For once in my life, I’m going to fight tooth and nail for what I want. I am sick to death of just lying down and taking it. I am not supposed to be like that, never was. I have too much spirit to just let it wither away like that. Also, I’m a born people person. I know what needs to be said.

For those of you who are confused (which is everybody), let me bring you up to date. As I mentioned before, Jim and I broke up last Saturday. Well, he’s already got himself a girlfriend, so that meant I didn’t have to feel guilty about wanting to date Ben. So I’ve been talking with Ben, and it finally came out that I wanted to date him. He turned me down. He said it was because he needed someone more stable than him to talk him out of his depressive states.

Who better than me for something like that, right? I mean, gods, how many times have I talked Karyn off the proverbial ledge? Or countless other friends. I am strong for everybody that I love. Far stronger than I am for myself. I am the doctor that can cure everyone’s heart but my own. I am strong. I AM STRONG! And I will keep being strong until he pays attention. I’m half tempted to get recommendations from all the people I’ve helped over the years. ^_^ You can’t ignore that much fact staring you in the face.

This entry was posted on Wednesday, May 27th, 2009 at 2:38 am and is filed under Jim, dating life, friends, mental health, ouch.
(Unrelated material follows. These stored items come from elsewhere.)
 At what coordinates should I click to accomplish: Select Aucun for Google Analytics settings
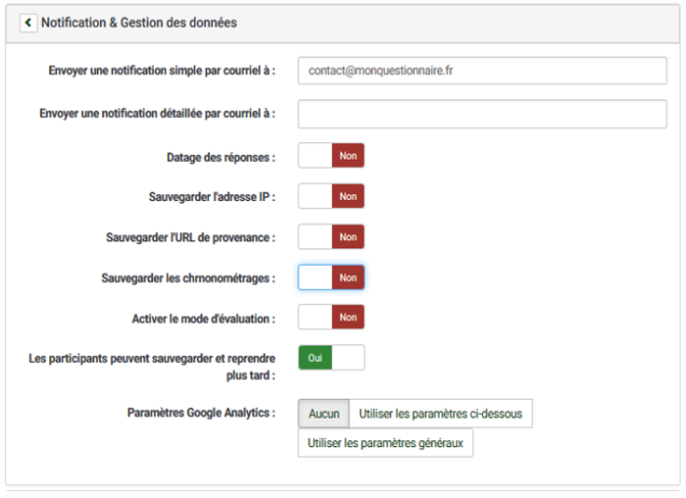(x=324, y=414)
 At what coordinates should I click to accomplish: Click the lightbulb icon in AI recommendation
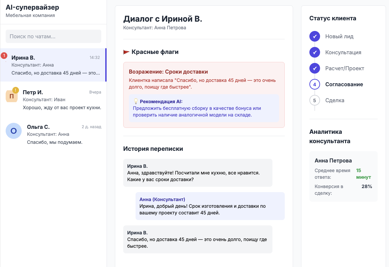pyautogui.click(x=136, y=102)
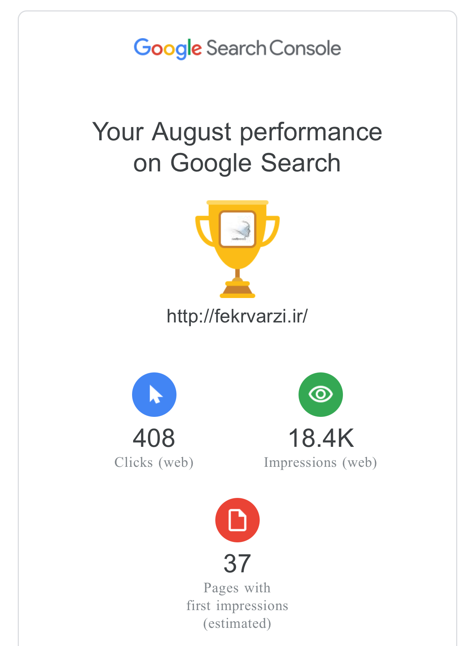
Task: Click the trophy's brown pedestal base
Action: (238, 289)
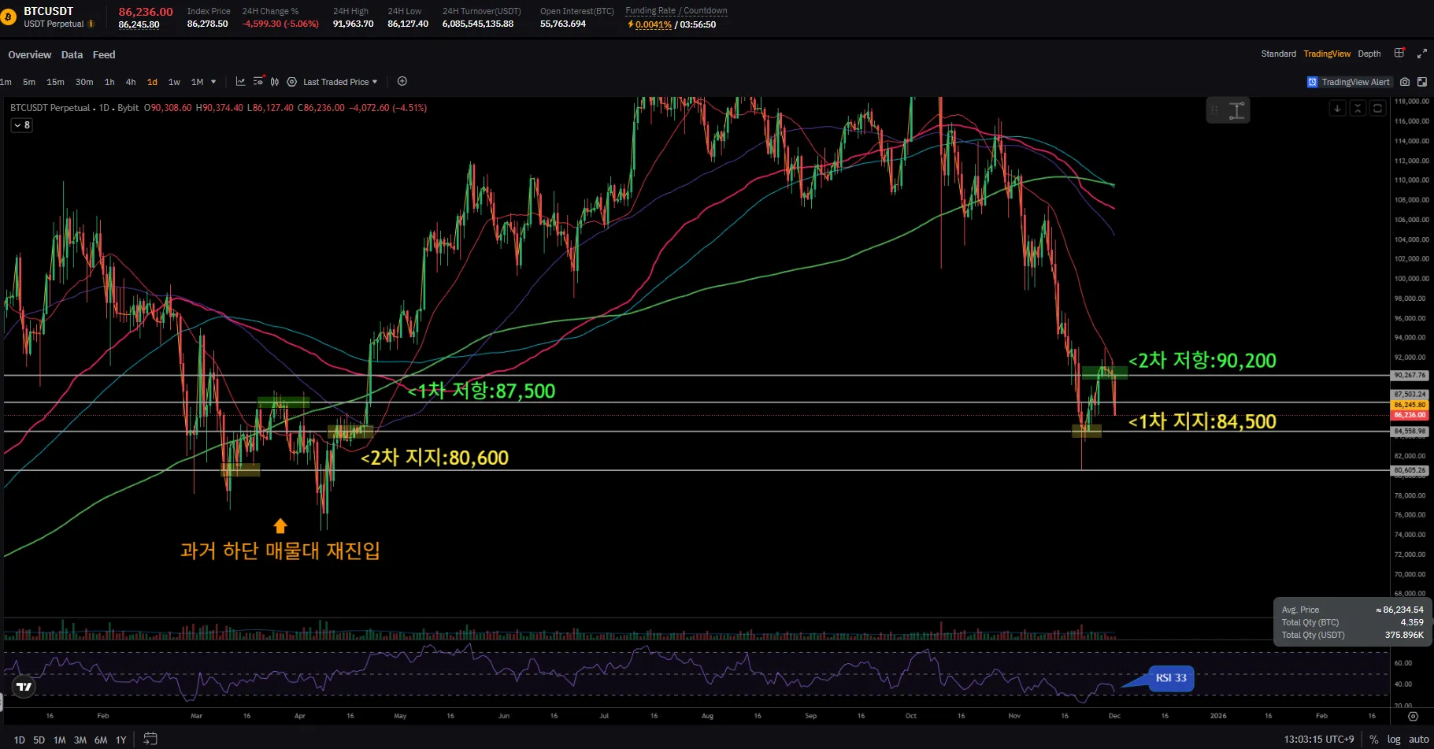Open the multi-chart grid layout icon
Viewport: 1434px width, 749px height.
[x=1399, y=54]
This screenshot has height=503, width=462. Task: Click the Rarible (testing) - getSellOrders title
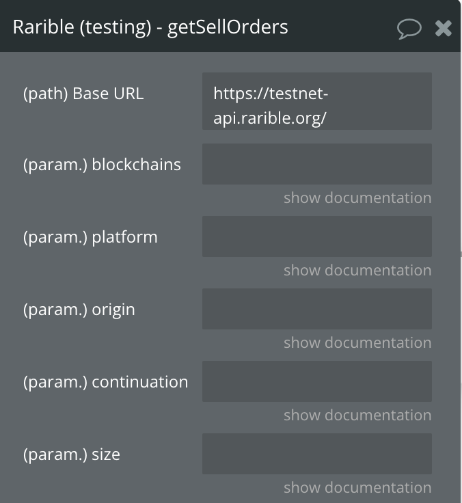[x=150, y=27]
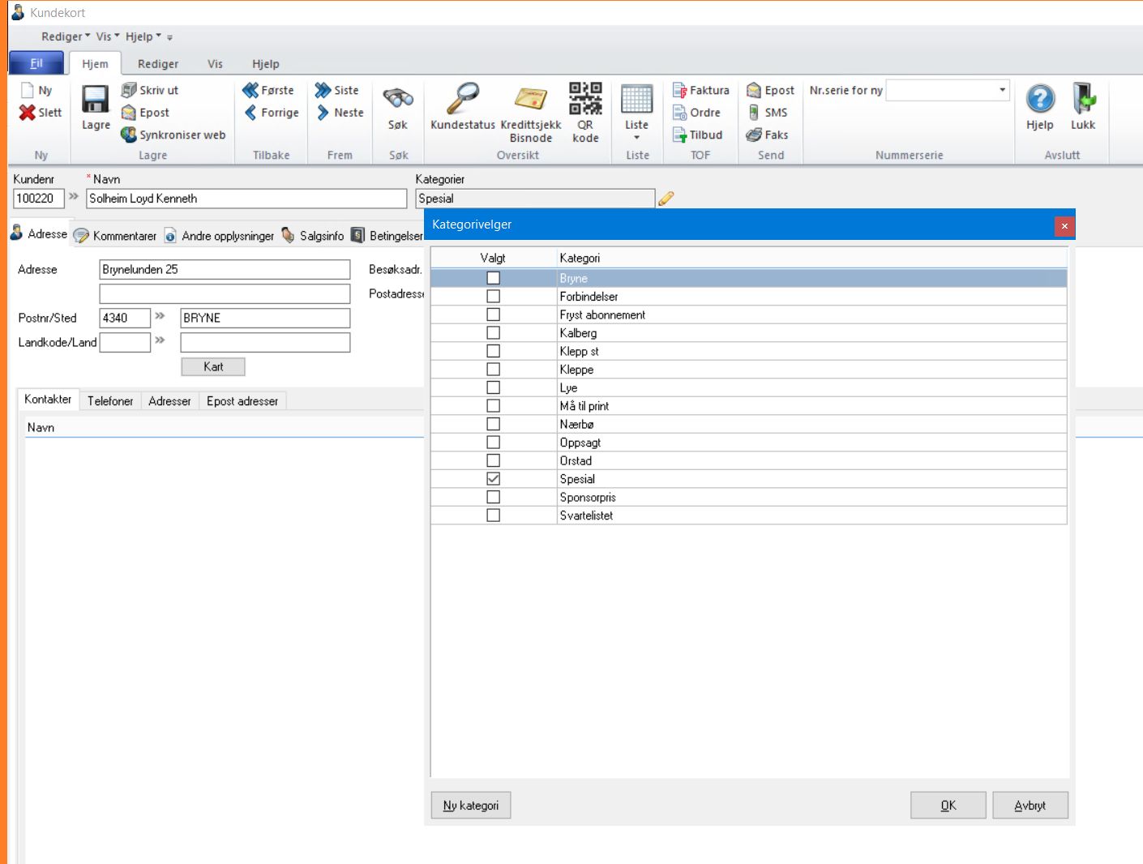The image size is (1143, 864).
Task: Click the Lagre floppy disk icon
Action: (96, 101)
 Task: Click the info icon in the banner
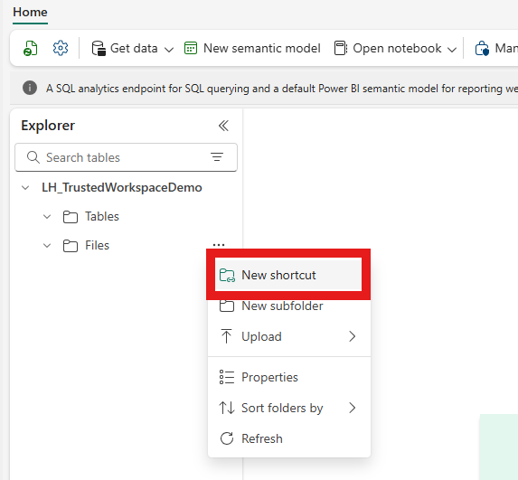point(30,88)
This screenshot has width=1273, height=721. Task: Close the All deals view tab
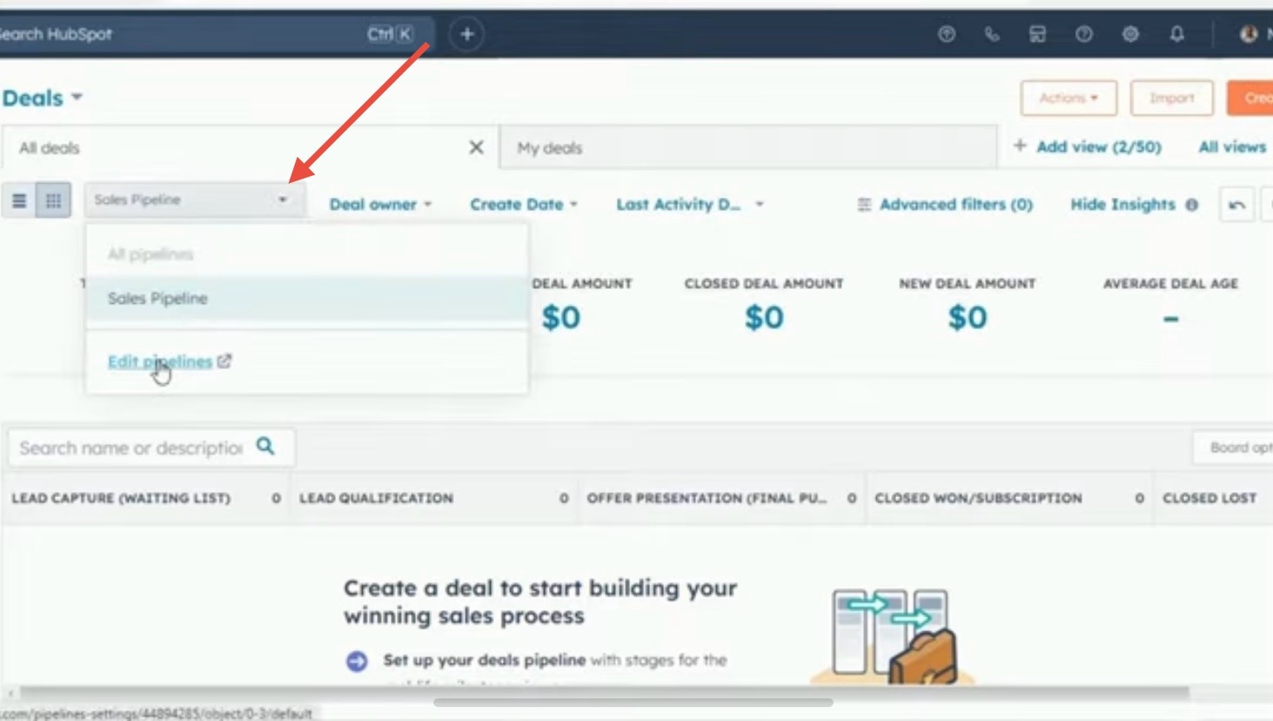click(x=476, y=147)
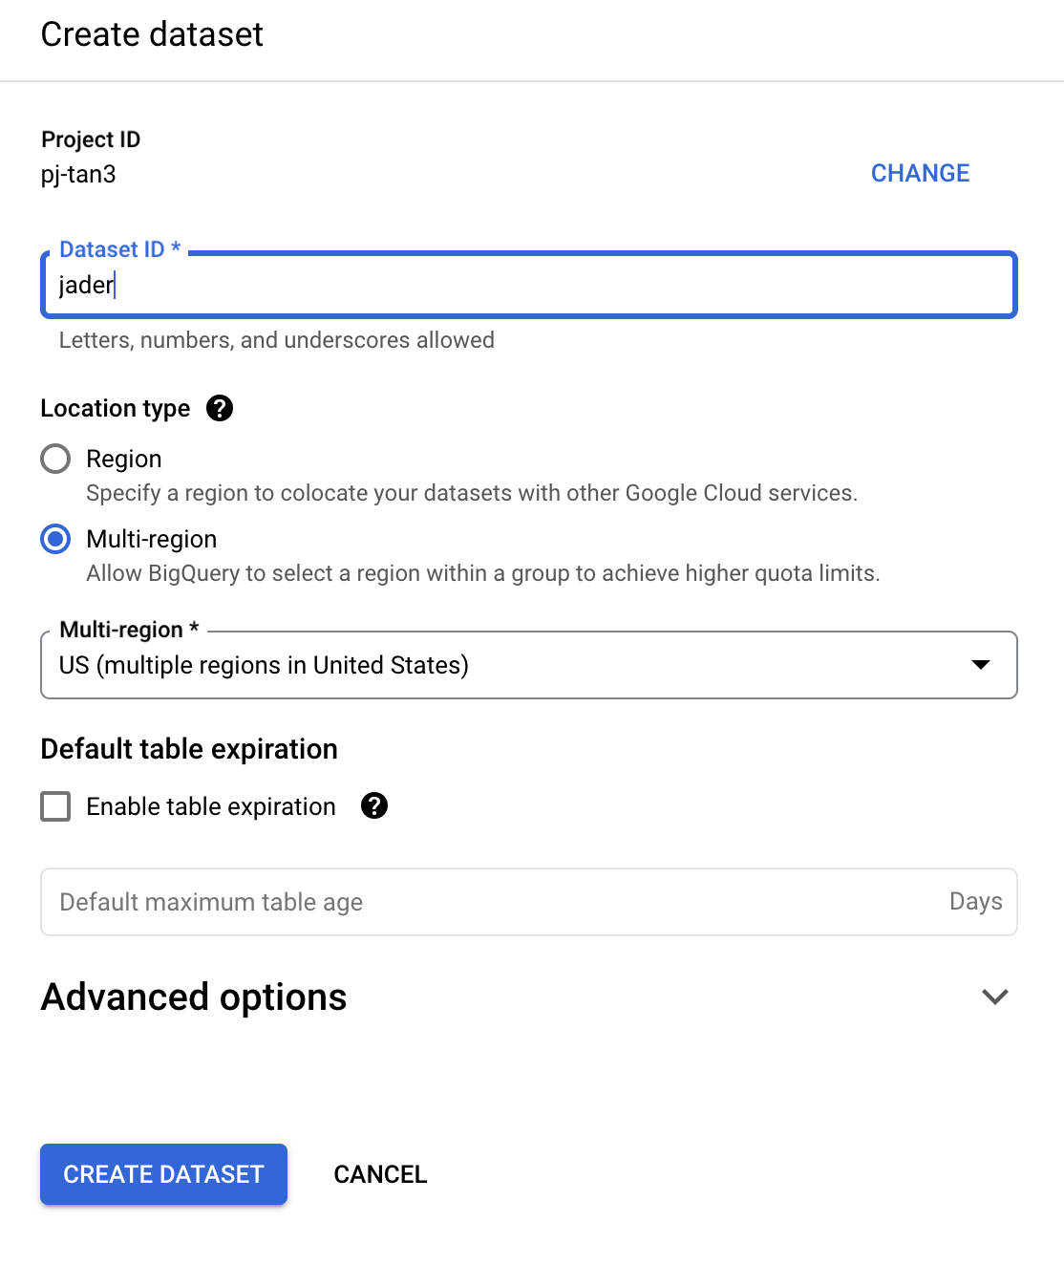
Task: Click the Advanced options heading
Action: [194, 997]
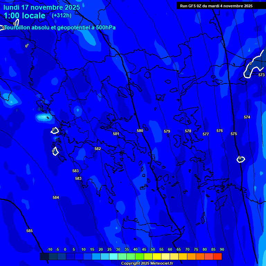Image resolution: width=266 pixels, height=266 pixels.
Task: Pick the orange legend swatch at 75
Action: click(x=192, y=257)
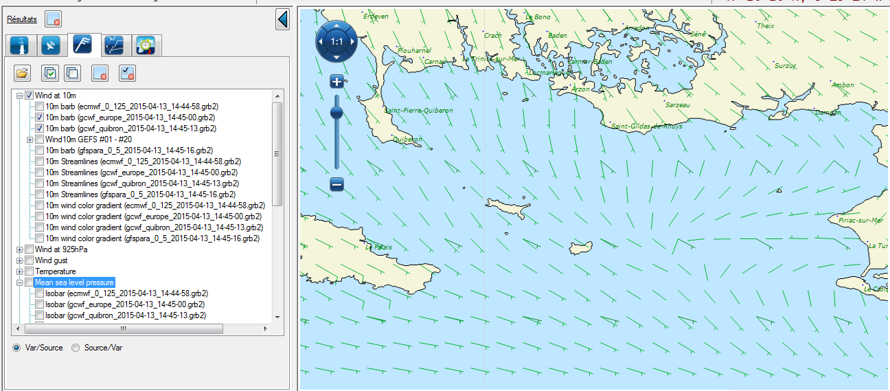Click the map zoom slider handle

336,112
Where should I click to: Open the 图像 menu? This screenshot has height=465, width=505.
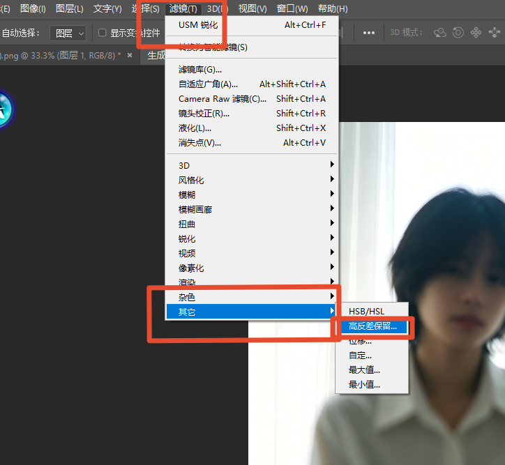33,8
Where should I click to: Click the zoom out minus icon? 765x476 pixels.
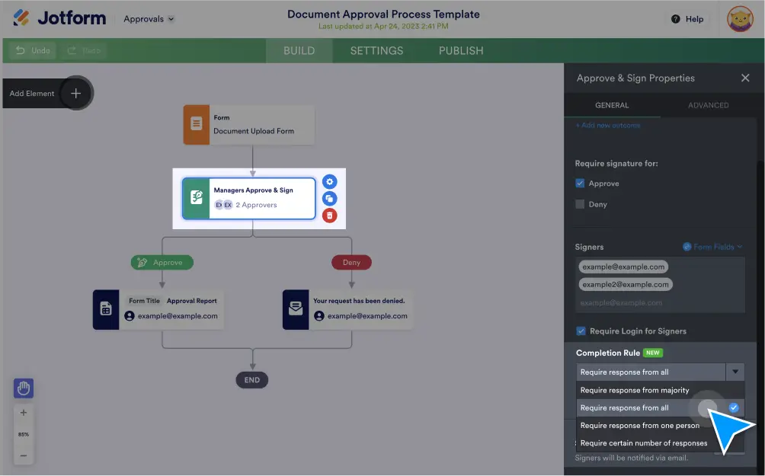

You can follow any responses to this entry through the RSS 2.0 feed. You can leave a response, or trackback from your own site.

3 Responses to “Fightin’ Spirit”

Karyn Says:

I love you very much. And yes you have helped me numerous times over the years. If it hadn’t been for you when everything went down in high school I would not have made it. You are a wonderful and STRONG person. I do not now how many times that people have said to me they could not live with the emotional and mental pain that I do. And if you ever get down again and you can’t get a hold of me.. just youtube the cuppycake song.

Aly Says:

I’m sorry about the situation with Jim (and Ben), but it’s actually quite good to see you so determined and empowered. You ARE a strong person, and I hope one day you can be as strong for yourself as you are for other people. *hugs* Hope things turn around soon…I’m thinking of you. :)

Nessa Says:

Ben? As in one of your ex’s best friends Ben? The same Ben who also just got out of a relationship?

I thought Jim was holding off on getting into anything serious?